В общем, в последние месяцы они только общались — вполне вежливо и в то же время достаточно холодно и сдержанно, и, по сравнению с тем, что было между ними раньше, это выглядело насмешкой. Чем больше у Клеи рос живот, тем острее становился ее язычок. А когда она поняла, что ее положение позволяет ей высказывать ему очень многое, а настоящего отпора он все равно дать не может, ей стало доставлять удовольствие все больше испытывать его терпение. Конечно, она отдавала себе отчет в том, что использует не самое лучшее средство отомстить ему, сознавала, что ведет себя довольно мелочно. Но остановиться уже не могла. Ей трудно было сдерживать в себе накопившуюся горечь — сердце ее было разбито, глупое, слабое сердце, которому так и не придется любить своего избранника. Максу не нужна была ее любовь. Ему не было важно, чтобы именно она родила ему ребенка. Он просто примирился с судьбой, пытается сделать хорошую мину при плохой игре. И надо отдать ему должное: он не отказался от нее, хотя в глубине души сама она считала, что только этого и заслуживала.
В понедельник утром, когда Клея как раз собиралась идти на очередной ежемесячный осмотр к гинекологу, в квартире раздался телефонный звонок.
— Хэлло? — ответила она, немного запыхавшись: ей никогда не удавалось застегнуть пряжки на светлом, цвета морской волны комбинезоне, который стал ей явно тесноват.
— Как хорошо, что я застала тебя, Клея! — Это была Эми. Голос ее звучал необыкновенно бодро, без всякого намека на одышку. — Что ты делаешь?
— Одеваюсь и разговариваю с тобой, — весело сказала Клея, стараясь удержать трубку под подбородком. — Через полчаса мне нужно быть у врача.
— А… Ну тогда не буду тебя задерживать, — разочарованно протянула Эми, поняв намек Клеи. — Не забудь сказать врачу, что у тебя на ногах появились небольшие отеки.
— Да, мама, — коротко ответила Клея. Невозможно было вступать в долгую медицинскую дискуссию с матерью в такую жару.

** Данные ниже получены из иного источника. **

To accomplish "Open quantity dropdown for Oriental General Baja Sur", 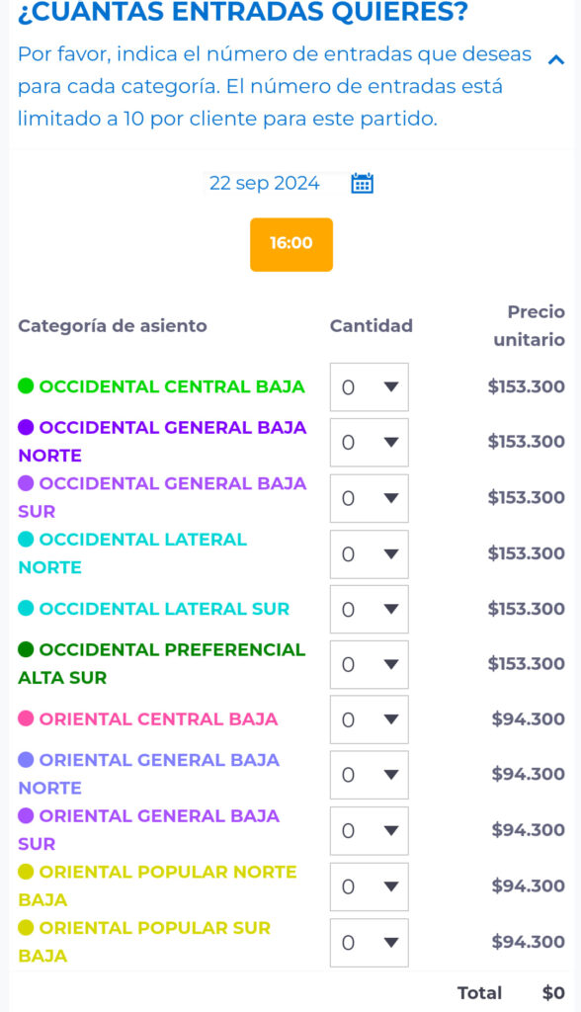I will 370,830.
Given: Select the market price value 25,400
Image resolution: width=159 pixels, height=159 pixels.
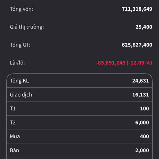Looking at the screenshot, I should click(143, 27).
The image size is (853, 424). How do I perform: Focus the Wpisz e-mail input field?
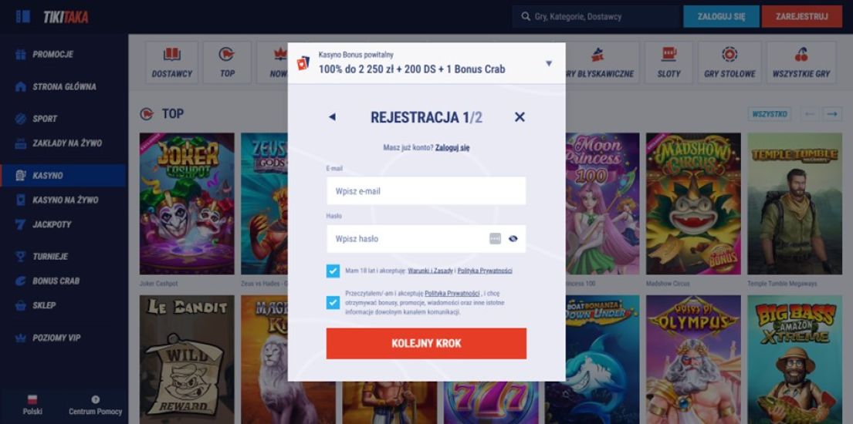(426, 191)
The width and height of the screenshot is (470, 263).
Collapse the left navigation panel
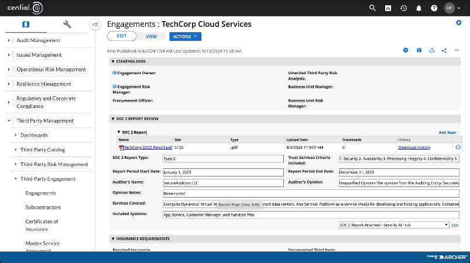click(x=95, y=25)
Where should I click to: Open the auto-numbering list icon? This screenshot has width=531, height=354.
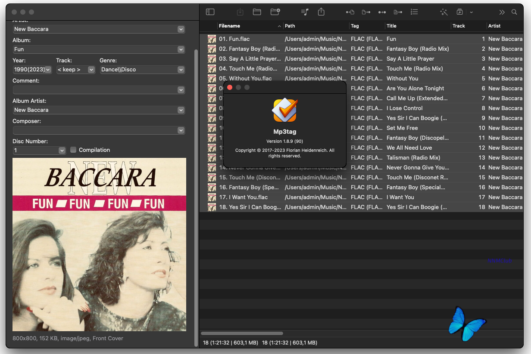point(414,12)
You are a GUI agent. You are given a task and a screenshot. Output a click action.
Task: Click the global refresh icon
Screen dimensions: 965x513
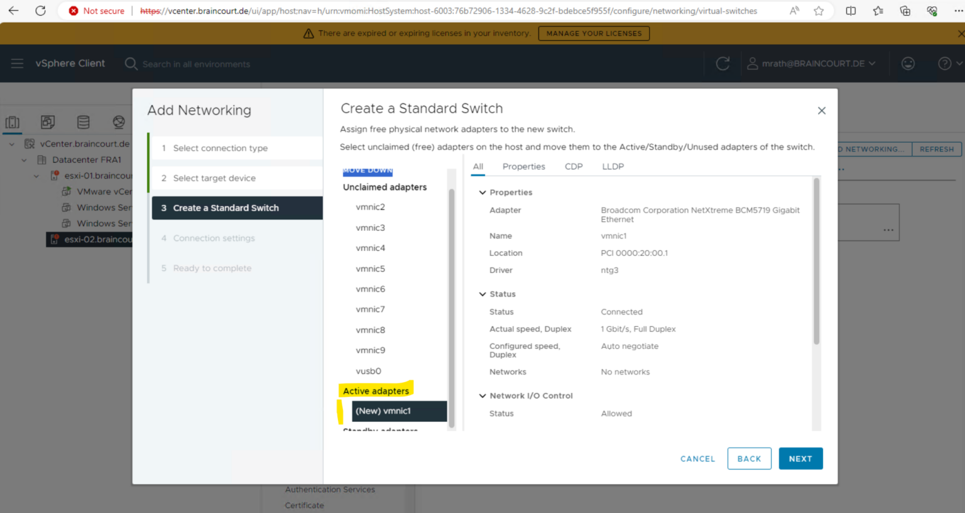(722, 63)

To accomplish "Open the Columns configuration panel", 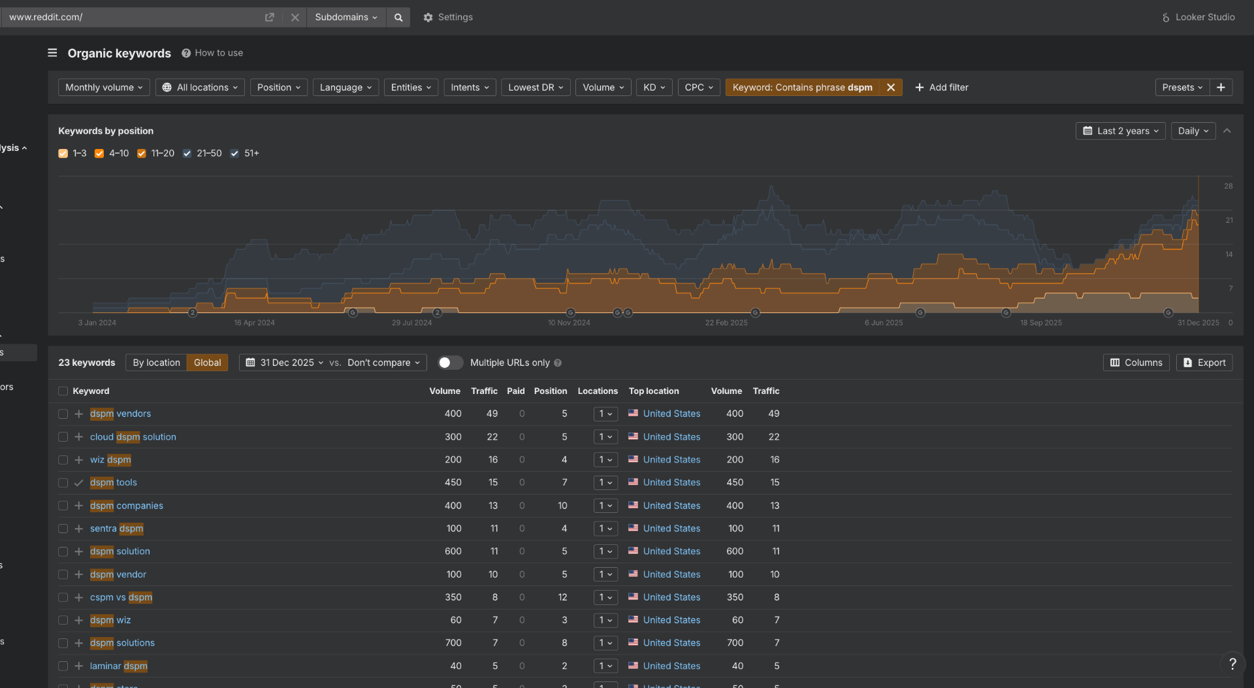I will pos(1136,362).
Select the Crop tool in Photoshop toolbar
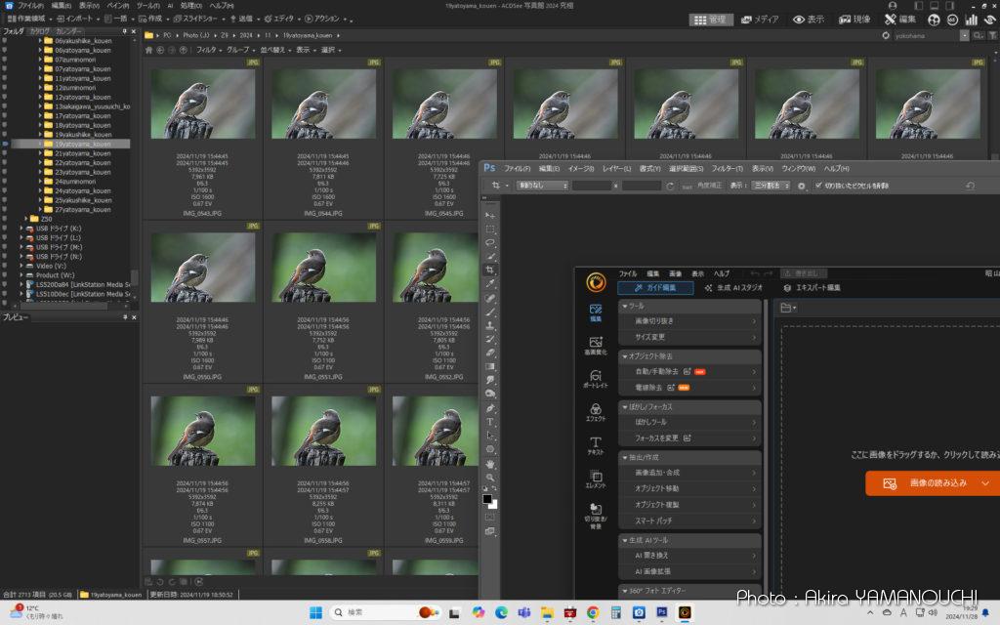 point(490,270)
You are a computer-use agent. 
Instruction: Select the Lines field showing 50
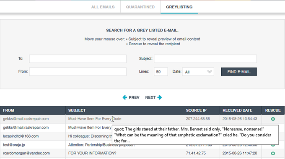click(161, 72)
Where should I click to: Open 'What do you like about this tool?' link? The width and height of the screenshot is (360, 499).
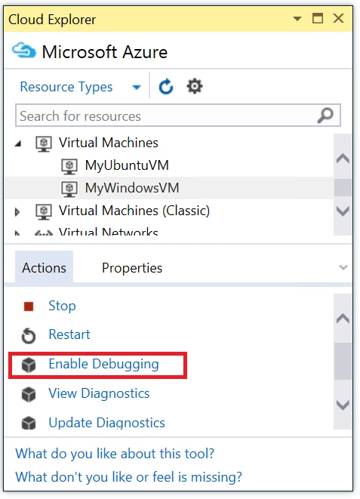[x=115, y=454]
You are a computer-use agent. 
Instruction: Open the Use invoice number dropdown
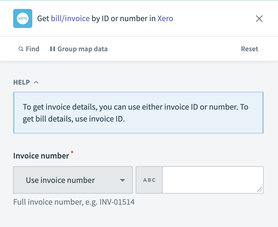73,180
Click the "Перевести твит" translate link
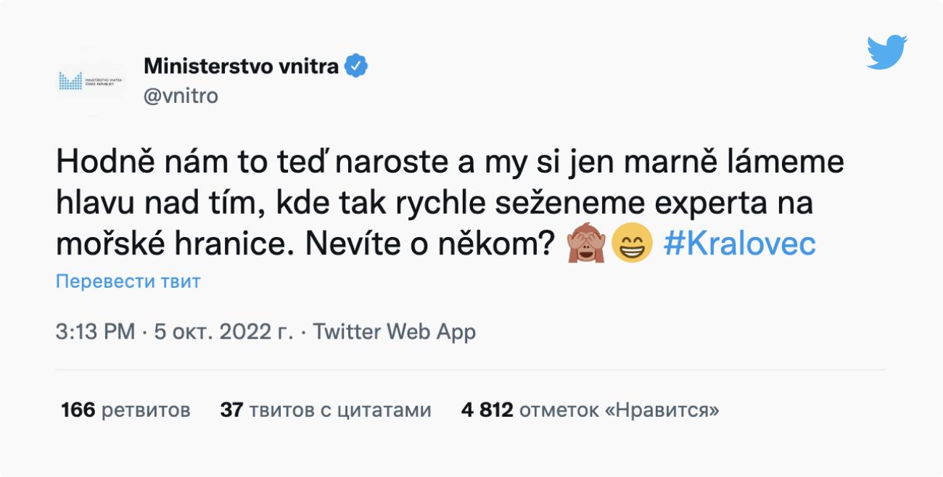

— И скажи про усталость, обязательно скажи про усталость…
Вчера вечером Клея допустила ужасную глупость — уснула за столом, прямо на глазах у Эми и Джеймса. Они сильно расстроились и, как обычно, во всем винили ее работу. Джеймс почти силком затолкнул ее в машину и отвез домой. Он даже подождал, пока она примет душ и ляжет! При этом они не дали ей ни малейшей возможности объяснить им, что просто она ни минуты не сомкнула глаз прошлой ночью из-за того, что ребенок у нее в животе сильно толкался!